We’ve accidentally made it impossible for DELPHI to talk in first person, which wasn’t what we wanted at all. We only wanted to change first and second words from the user’s input fragments, not from our carefully handwritten DELPHI responses. Which is a pretty good hint that we should have called firstToSecondPerson on the users input BEFORE we tried to parse it and generate a response, not after. Maybe right at the beginning of the function:


sub generateResponse{
    my $userInput = $_[0];
    $userInput = switchFirstAndSecondPerson($userInput);

    foreach my $chatPattern (@chatPatterns){

        if(my @UIF = ($userInput =~ $chatPattern->[0])){
            my $response = $chatPattern->[1];
            for(my $i=0; $i<@UIF; $i++){
                my $find = "UIF$i";
                my $replace = $UIF[$i];
                $response =~ s/$find/$replace/g;
            return $response;
    return "Base Case Failure Error!";


The Moment Of Truth


Did we do it? Did we resolve our final use case?


Drum roll please…………


Test Case 0 Passed

Test Case 1 Passed

Test Case 2 Passed

Test Case 3 Passed

Test Case 4 Passed

Test Case 5 Passed

Test Case 6 Passed

Test Case 7 Passed

Test Case 8 Passed

Test Case 9 Passed

Test Case 10 Passed

Test Case 11 Passed

Test Case 12 Passed

Test Case 13 Passed


Passed 14 out of 14 tests

All Tests Passed!




Note To Exceptionally Clever Readers


All my readers are clever, but some of you are exceptionally clever. And you may have noticed that switchFirstAndSecondPerson always returns lowercase words even when the original word was capitalized or at the beginning of the sentence. This isn’t a huge problem, but if you’re a perfectionist it might be bugging you to accidentally change “I care about grammar” to “you care about grammar” instead if “You care about grammar”.
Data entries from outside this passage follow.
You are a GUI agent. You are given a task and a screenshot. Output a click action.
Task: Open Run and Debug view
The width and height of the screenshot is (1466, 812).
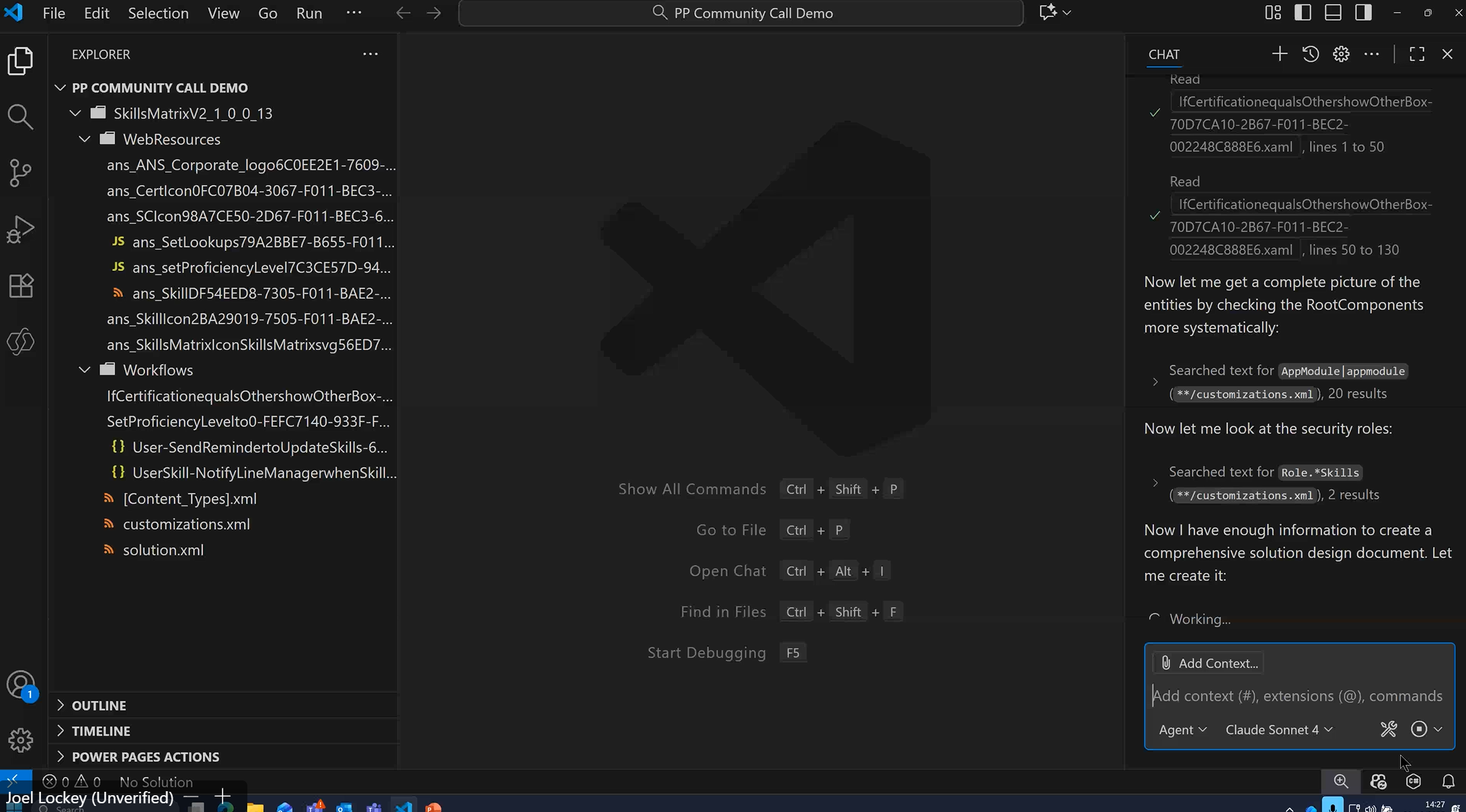point(20,229)
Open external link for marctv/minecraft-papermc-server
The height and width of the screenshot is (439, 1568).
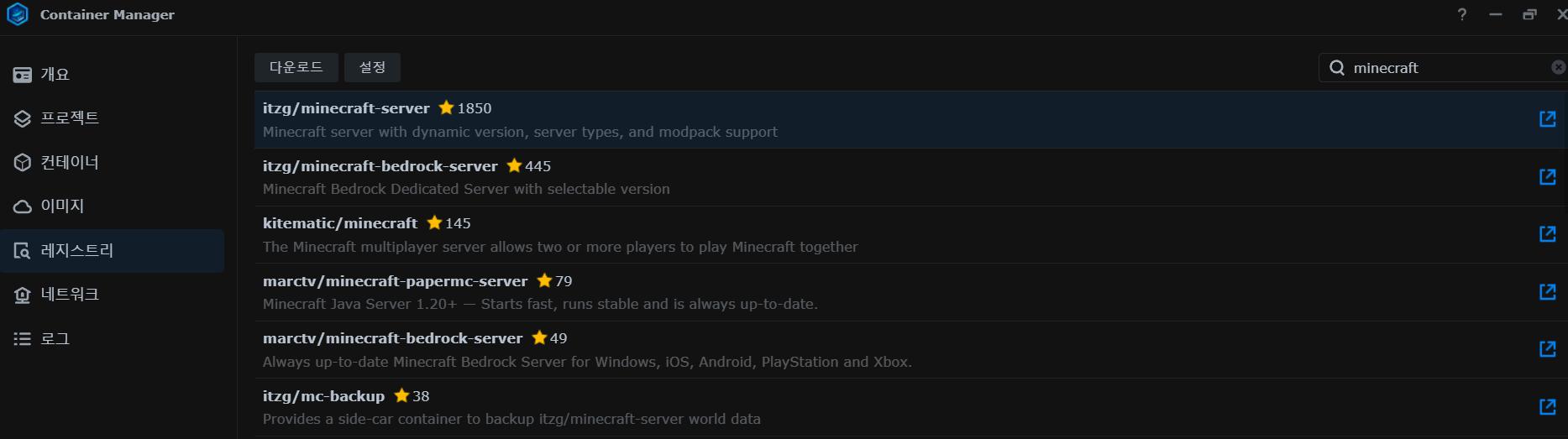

One easy solution would be to update DELPHI to capitalize it’s entire output. People are used to computer programs SPEAKING IN ALL CAPS and it saves us the effort of having to actually teach DELPHI anything about proper capitalization.


If you don’t like the caps lock look you could instead update DELPHI to always make sure output starts with a capital. More often than not this is all it takes to make sentence look like real English.


Or you can do just do what I do and ignore the problem. I’m not going to worry too much about the occasional lowercase “you” or “my” unless users start complaining. And since this program isn’t intended for any real users that’s not likely to ever happen. Customer satisfaction is easy when you have no customers!




That’s it! We’ve passed all of our primary use cases. DELPHI is done.


Or is it? If you can remember all the way back to the original design document one thing we wanted out of DELPHI was the ability to generate random responses to questions. DELPHI currently just guesses “yes” to all questions which is both useless and boring. So while we hit a very important benchmark today we’re still not quite done.




* You know what else case insensitive regular expressions would be good for? Making DELPHI more accepting of user input that isn’t properly capitalized. Expect this to happen in a future blog post.